The issue is much more complicated than discussed here. The Nano will average 50 mpg, so it will use less than a third, perhaps a quarter of a US minivan or SUV. In addition, it will drive much less distance than average US cars. It is easily possible that 6 million Nanos will end up emitting less CO2 than 1 million US light trucks.

Getting old cars off the roads, killing light truck use for personal transportation and increasing the mileage of cars, JUST IN THE US, would easily offset 10 or 20 million Nanos. Heck, if the US could make its cars as safe and efficient as those in Europe, there could be room for another 10 or 20 million small, efficient cars.

There is no conflict between the two movements. If anything, the Nano shows that US manufacturers are simply lagging in vision, or in technological prowess. Either way, it's time for them to learn or get out of the way. Both poverty and ecological advocates can agree on that.

Re: Tata's nano "conundrum"
by MrsBug

Excellent points. I'd drive a Nano if they had them here and I'm already driving a 30mpg car.

<If anything, the Nano shows that US manufacturers are simply lagging in vision, or in technological prowess.> My personal thoughts on this are that it's just a matter of greed. US companies and innovators COULD come up with high-mileage vehicles and technological advances, but it'd cost them money they're not willing to spend now. This is why I'm a believer in a strong government mandate on much higher fuel efficiences. Necessity is the mother of invention and if the car companies want to sell cars, they'll figure out a way.

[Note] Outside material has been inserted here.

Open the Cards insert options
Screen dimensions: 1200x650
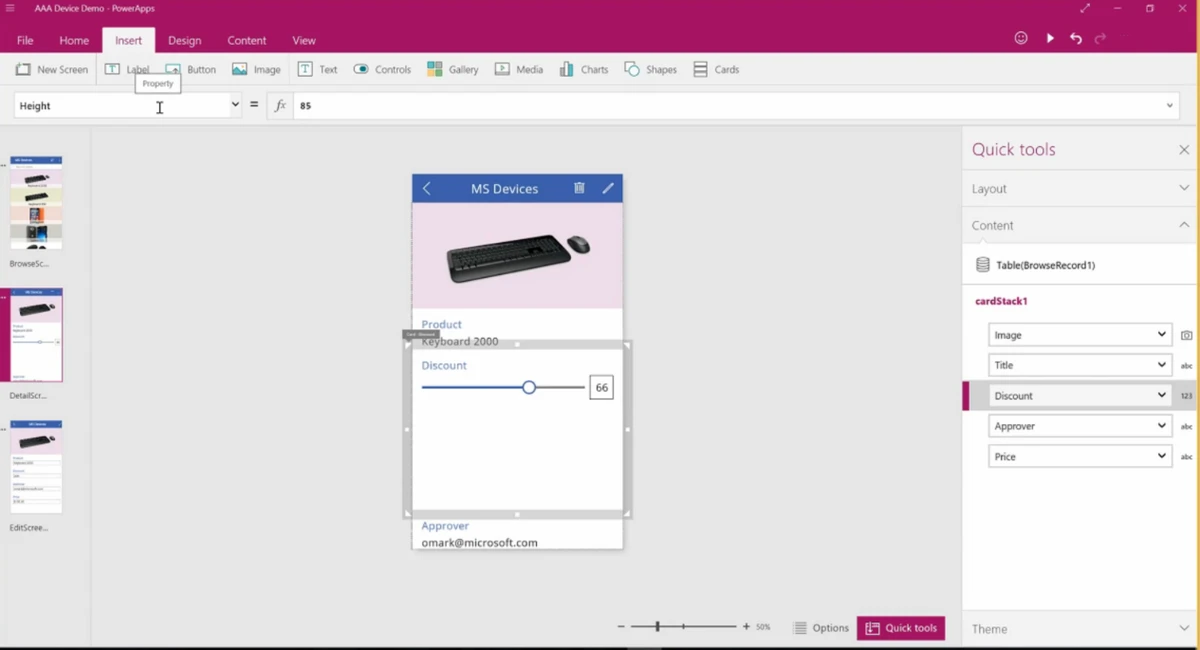coord(716,69)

Re: Tata's nano "conundrum"
by efraker

Assuming that India develops automobile saturation equal to half of the United States, and that they are all as efficient as the Nano, then you have not 20 or 30 million to offset, but 225 million.

If your 6-nanos-equals-one-truck math is correct, then this is equivalent to putting 37.5 million more trucks on the road.

So no, this is not something environmental advocates can also live with. The conundrum is real.

Emissions are already above sustainable levels; no increase is acceptable.


Re: Tata's nano "conundrum"
by Wazoo6

You might want to check your math, 20 million new cars will not be offset by raising our fuel efficiency significantly. You also forget this story is being played out in China too, and they are installing a coal fired plant every week. Anyone who believes we will actuall lower the worlds CO2 output (manmade) is crazy.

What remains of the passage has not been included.